After much badgering (with genuine badgers, country sports fans!) and a spectacular case of the sulks, Mum admitted defeat, unlocked the safe and sent us to a proper barber shop.

All the hard, street and "it" kids in my class at school went to a decent hairdresser to get their hair cut, and our class was filled with floppy fringes and smart haircuts epitomising the end of the seventies and the brash, new age that the 1980s would bring. My mother, on the other hand, sent us to Maurice the Mangler in Henley.

Maurice ran his business from what appeared to be a corridor on Bell Street, just opposite WH Smiths. There were two barber's chairs in the establishment, but I never saw another barber working there, ever, leading to local rumours of dirty work with a pair of clippers. Old men sat in his waiting area, waiting to die. Presumably Maurice had first dibs on any pie-filling shenanigans that followed.

"Aw mum, why do we have to go to the Mangler's?"

"Because he's cheap."

He hated kids. With a passion. He would sooner slaughter us and throw our twitching corpses into the Thames than cut our hair, but his threadbare outfit betrayed the fact that he needed the money. You sat there, daring not to move nor say a word, and then it was your turn. You had no choice. Sort back'n'sides with a frenzy that suggested a genetic link with Jack the Ripper, and turfed out into the street. And if you were lucky, there would be hardly any blood as a result of your scalping.

95p.

Less than a quid, and by God, you looked it. You could tell a fellow Maurice the Mangler victim a mile away, a lop-sided fringe and barely-healed nicks on the ear showing them up for the cheapskates that they were.

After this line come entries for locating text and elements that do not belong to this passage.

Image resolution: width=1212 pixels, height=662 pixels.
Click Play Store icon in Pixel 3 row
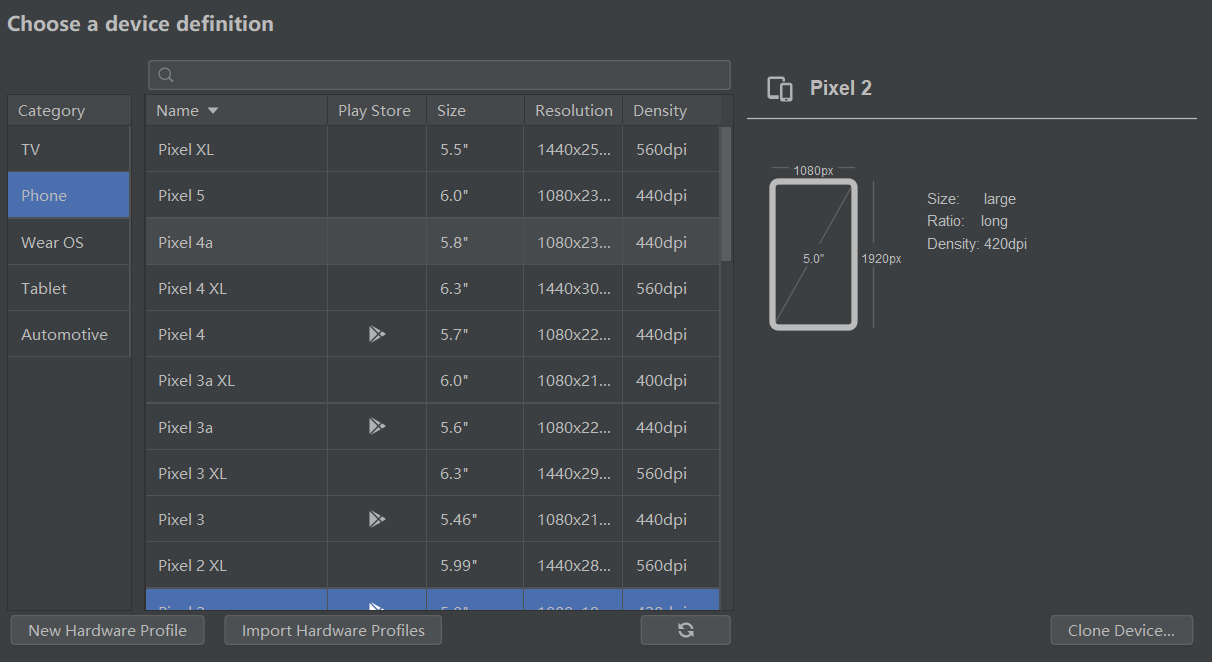376,519
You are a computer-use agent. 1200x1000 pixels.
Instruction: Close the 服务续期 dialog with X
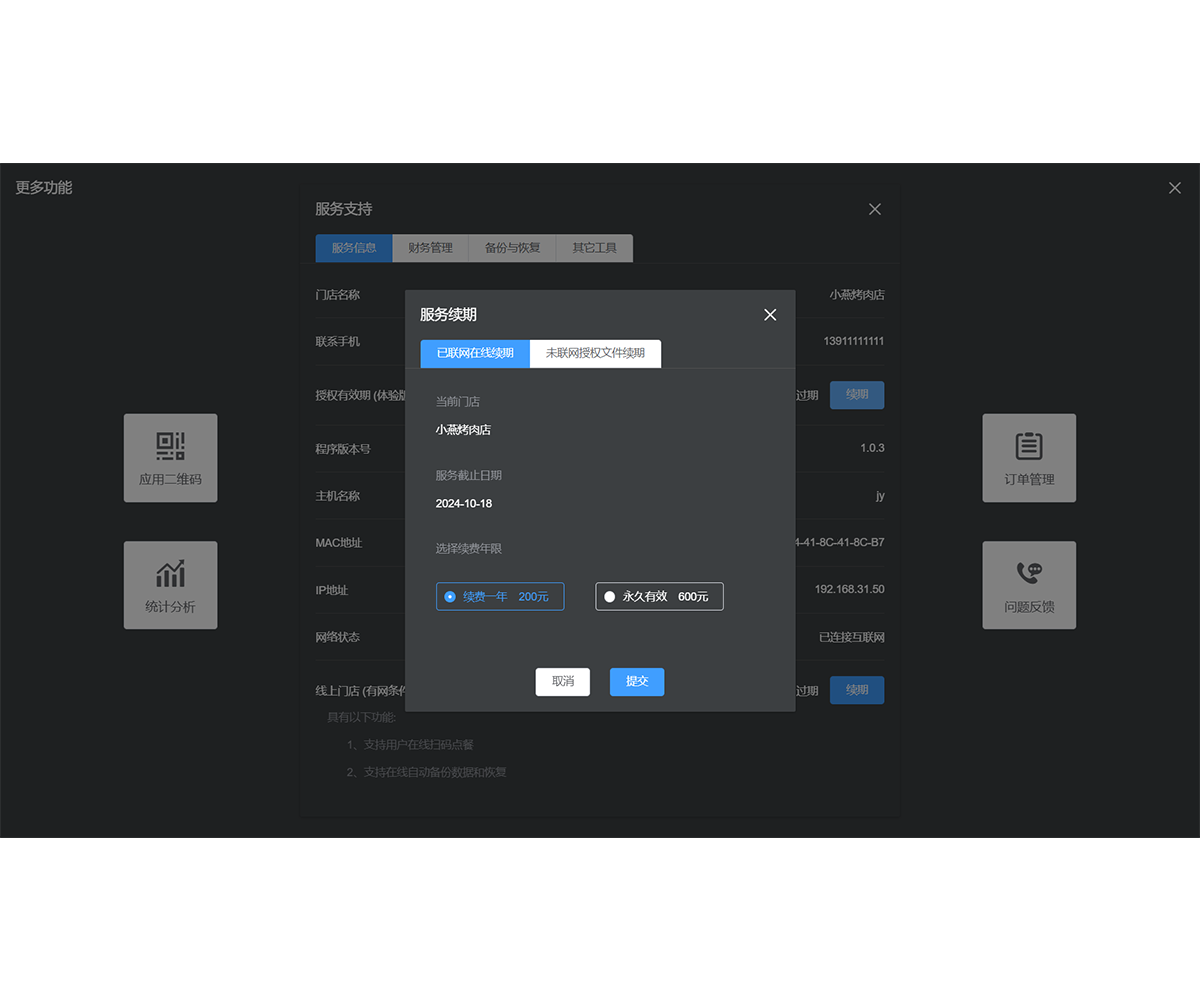tap(770, 315)
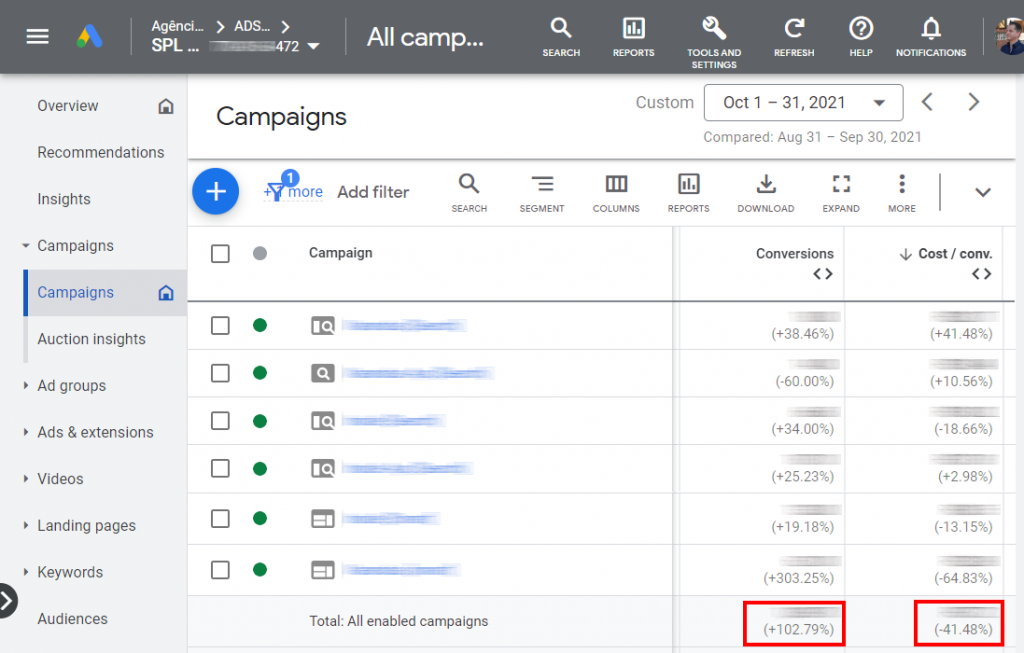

Just yards up the road, a fiver would get you a cut-and-blow dry from a young lady with a bumpy chest, and if you were really lucky, a nice cup of tea into the bargain.

I once peered through the window, and my mate Ernie was there getting the skinning of his life, being waited on by at least three young ladies. At school the next day he announced that "you could see right up the sleeve-holes in her t-shirt. She had a bra an' everything." Good heavens.

If you were really lucky, you might get taken to the Wimpy (where I was once banned for asking the waitress for "A sachet of tomato ketchup and six straws please") for a proper almost posh knife and fork burger meal, or even across the road to the Regal Cinema, where they had a genuinely mad uniformed commissionaire who patrolled the aisles, threatening unruly kids like a man thrown out of the traffic wardens on health grounds.

I kept going back - voluntarily - well into my twenties, mainly because the only other barber shop I knew cost five times as much and was ten times worse. You knew where you stood with Maurice, even if it was just half an inch from certain death. I don't even know if he's still alive these days - he was in his fifties back then - let alone still trading. A pilgrimage is in order. If he is still there, it will go some way to explaining local MP Boris Johnson's devastating good looks.

Visiting his corridor of doom was an education, to say the least. As a boy, I learned a word from Maurice. This was a word plastered all over the mirrors in his shop and one day, one day soon, it's meaning would become very clear to me. Every couple of minutes while you sat under his icy cold glare, there'd come a tap at the shop's side window (the corridor neighboured a squalid alleyway frequented by dodgy looking ne'er-do-wells, shoe-shines and Fagin types). Maurice would stop what he was doing, open the window, and in exchange for a few coins, he would pass a small package out of the window.

The word, plastered in four-inch high letters all over his shop was "Durex" and I was experiencing, at first hand, the phenomenon of "Something for the Weekend".

In my innocence/stupidity, I thought it was some kind of hair gel, and wasn't entirely in on the joke at school.

Looking back now, I'm pretty certain that the comment "And then he put durex on my head" probably marked my card for several years to come.